Pour poursuivre l’examen des assauts des frères Koch contre l’ACA il faut voir le rôle que joue un autre élément de leur armée, soit le Cato Institute. Il a fourni à ceux et celles qui attaquent la loi, la majeure partie des arguments les plus costauds. Le directeur de sa division Health Policy Studies, M. Michael Cannon, a travaillé pour d’autres entités des Koch dans la passé, dont le Citizens for a Sound Economy et la Citizens for a Sound Economy Foundation. De là, il a combattu les règlementations sur le tabac entre autre. En 2012, dans le brouhaha qui a entouré la main mise des Koch sur l’Institut Cato, il s’est exprimé publiquement dans une entrevue à NPR [3] : « C’est un enjeu très difficile et tout le monde à Cato est affecté par cela. Nous n’aurions plus d’emploi sans Charles et David Koch. Ce sont des milliardaires qui financent le mouvement libertarien. Pas seulement l’Institut Cato mais bien d’autres groupes où j’ai personnellement travaillé comme d’autres à l’Institut. Nous leur devons beaucoup ».
Mtres Cannon et Jonathan H. Adler qui enseigne le droit à Case Western Reserve Law, sont ceux qui ont le plus agressivement développé les théories douteuses qui soutiennent l’actuelle poursuite. Ils se sont associés en 2011 et ont publié ensemble, un article en juillet 2012. Ils y soutiennent que le ministère du revenu (IRS) a agit dans l’illégalité (dans l’application de la loi) et que les crédits d’impôt et les subventions qu’il accorde ne devraient pas être appliqués aux personnes qui achètent leur assurance dans le marché d’échange géré par le fédéral. Mtre Cannon a répandu cette théorie sans arrêt, dans les médias, dans les publications de Cato, sur Twitter, dans les colonnes du magazine Forbes, partout où il pouvait trouver le moindre espace pour s’exprimer. Le mois dernier, il a participé à un débat à l’école de droit de Georgetown (University). Il a aussi participé à ce genre d’exercice en ligne. En décembre dernier, avec Mtre Adler il a déposé leur mémoire en appui avec la cause actuelle.
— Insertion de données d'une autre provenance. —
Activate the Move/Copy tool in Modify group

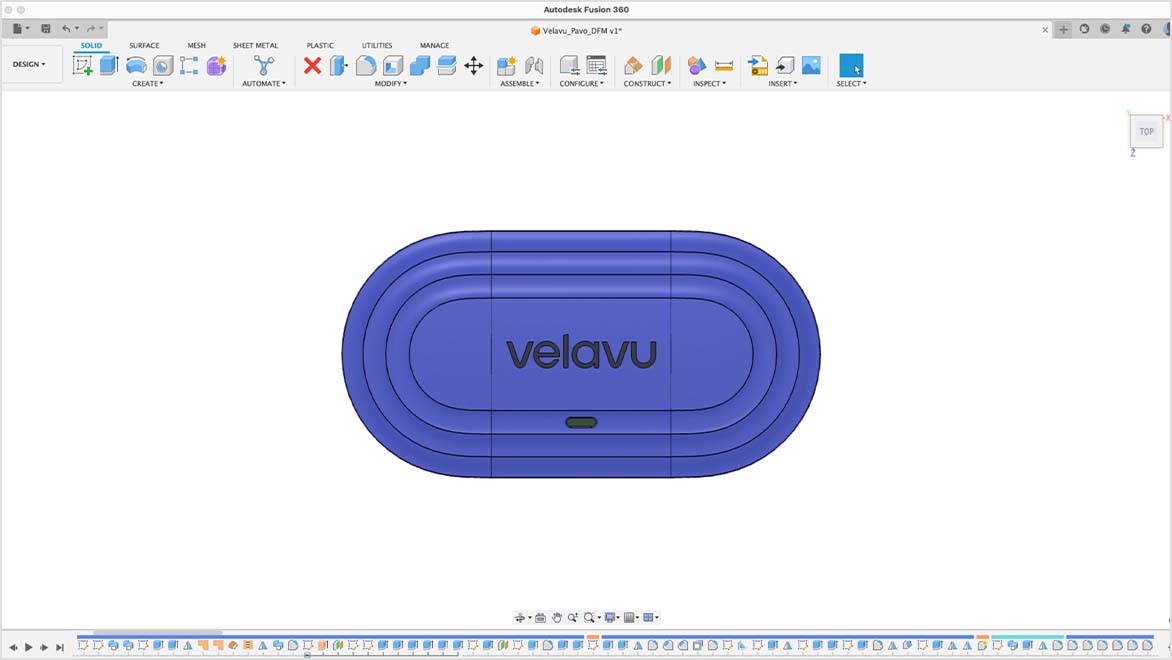(x=473, y=66)
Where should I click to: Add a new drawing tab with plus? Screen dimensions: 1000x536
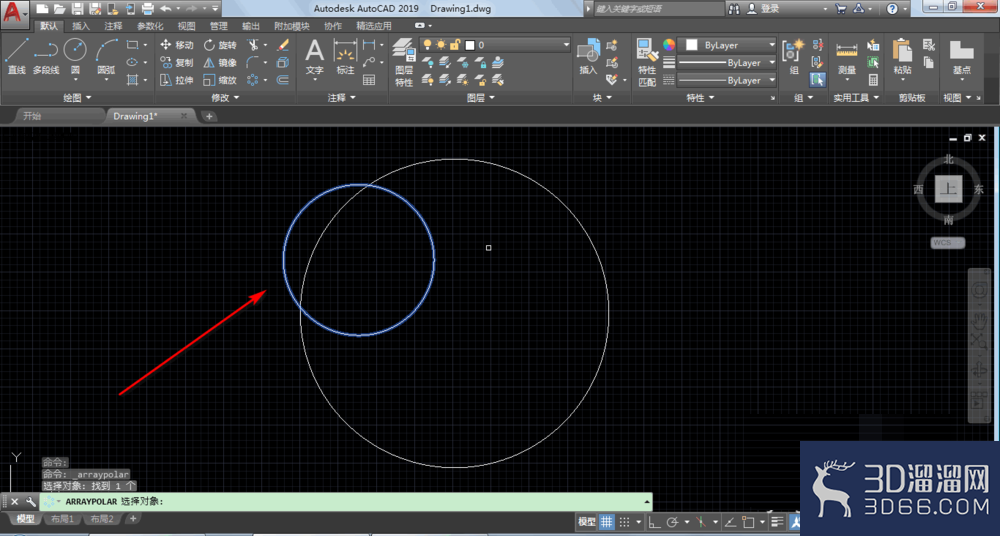pyautogui.click(x=209, y=116)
Les liens entre Mtre Adler et les frères Koch sont sans surprise. Même si comme Mtre Cannon il a critiqué leur rôle dans le tourbillon de leur main mise sur le Cato Institute en 2012. Il a travaillé au Competitive Enterprise Institute de 1991 à 2000. Il est aussi lié à leurs fonds pour avoir siégé à la Legal Foundation Board, au Cato Supreme Court Review Board, et au Conseil d’administration de la Fondation pour la recherche en économie et en environnement. Il a aussi joué un rôle à titre de membre sénior au Property & Environnement Research Center.
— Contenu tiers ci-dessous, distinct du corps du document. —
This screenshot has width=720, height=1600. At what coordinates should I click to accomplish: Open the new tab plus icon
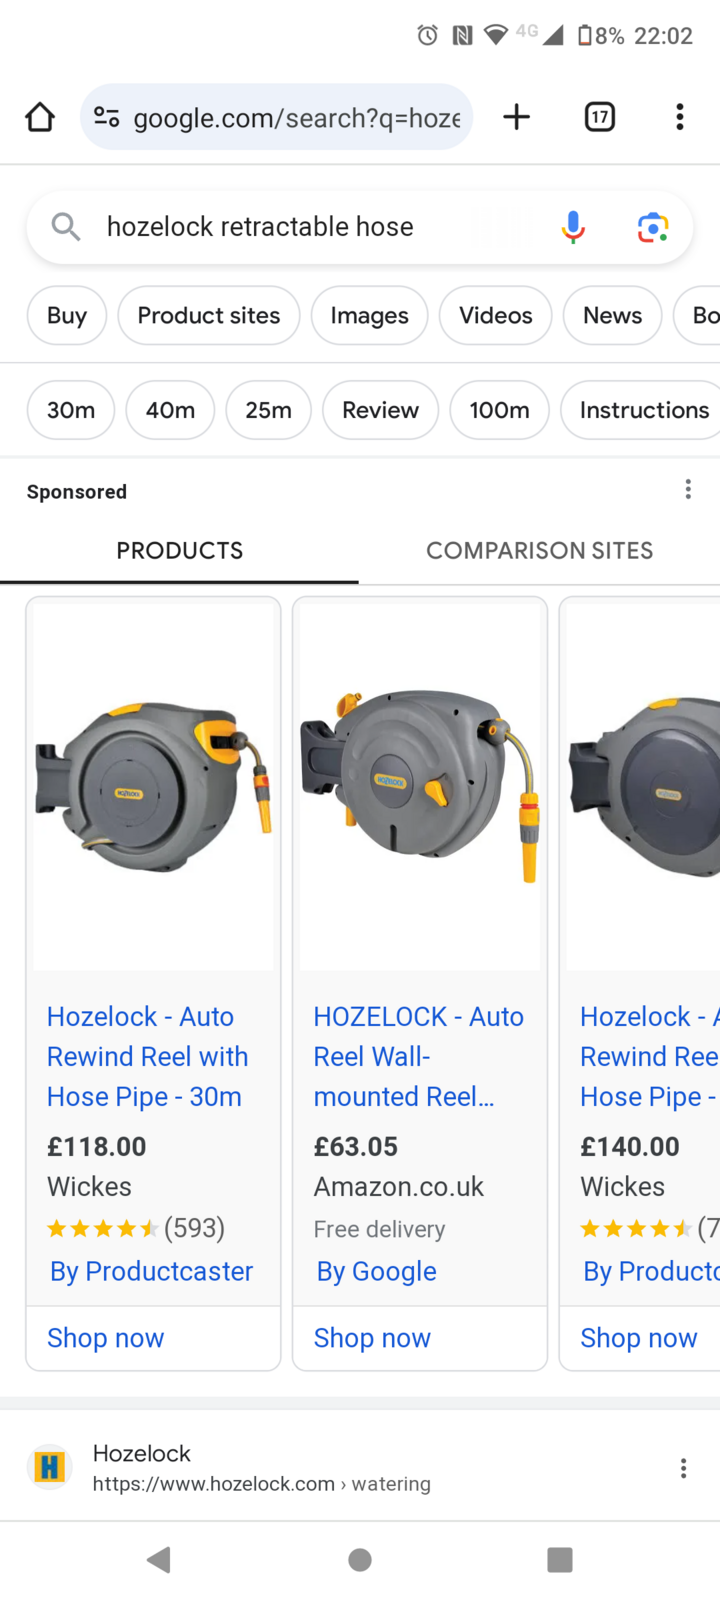(x=516, y=117)
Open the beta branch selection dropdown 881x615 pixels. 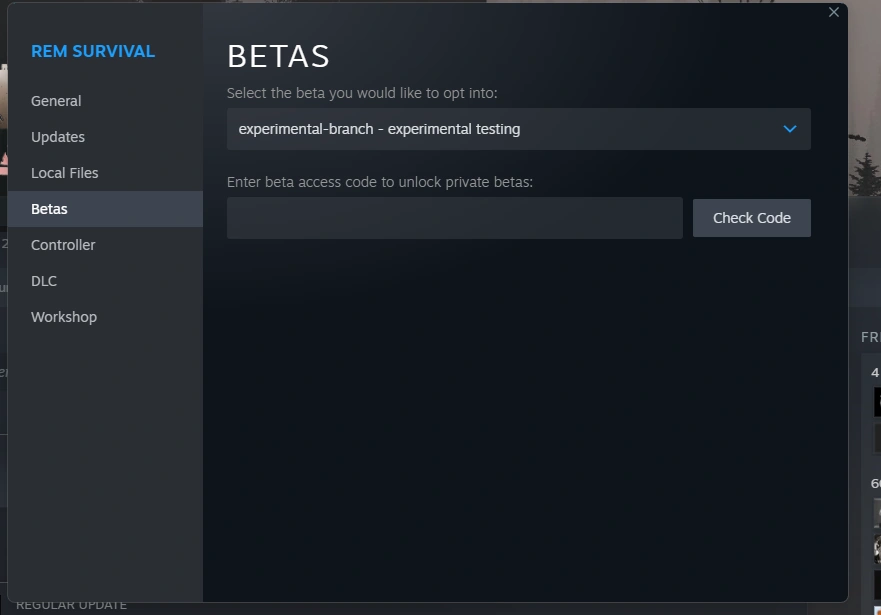click(519, 129)
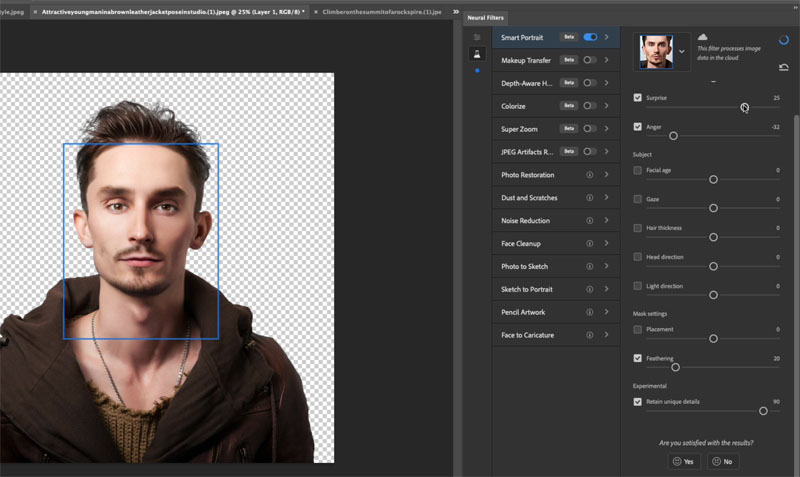Expand the Makeup Transfer filter chevron

click(607, 60)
Donc, ont peut comprendre que la majeure partie du financement et des arguments juridiques qui fondent la cause King vs Burwell a des liens avec les industries Koch. En plus, à côté de tout ce qui a été dégagé ici, un coup d’œil aux autres associés dans la cause montre encore plus de traces et de liens avec des entités liées aux frères Koch :
– Hartland Institute,
– Citizens Council for Health Freedom (une partie du State Policy Network),
– Galen Institute (une autre partie du State Policy Network),
– Jeremy Rabkin, professeur de droit à la George Mason University et qui a des liens formels avec AEI et le Center for Individuels Rights,
– Landmark Legal Foundation,
– Mountain State Legal Foundation,
– Pacific Research Institute,
– Individual Rights Foundation,
– Reasearch Foundation,
– Washington Legal Foundation.
Tout cela nous parle de l’influence que les Koch ont exercé sur à peu près la moitié des 21 mémoires déposés en soutient à la cause contre l’ACA ; soit environ la moitié si vous ne tenez pas compte de ceux des États et de certains-es élus-es. Il se peut que le plaignant s’appelle « King » mais dans le cœur, l’esprit, l’intelligence et ….le compte de banque de la poursuite, ce sont les Koch les véritables acteurs.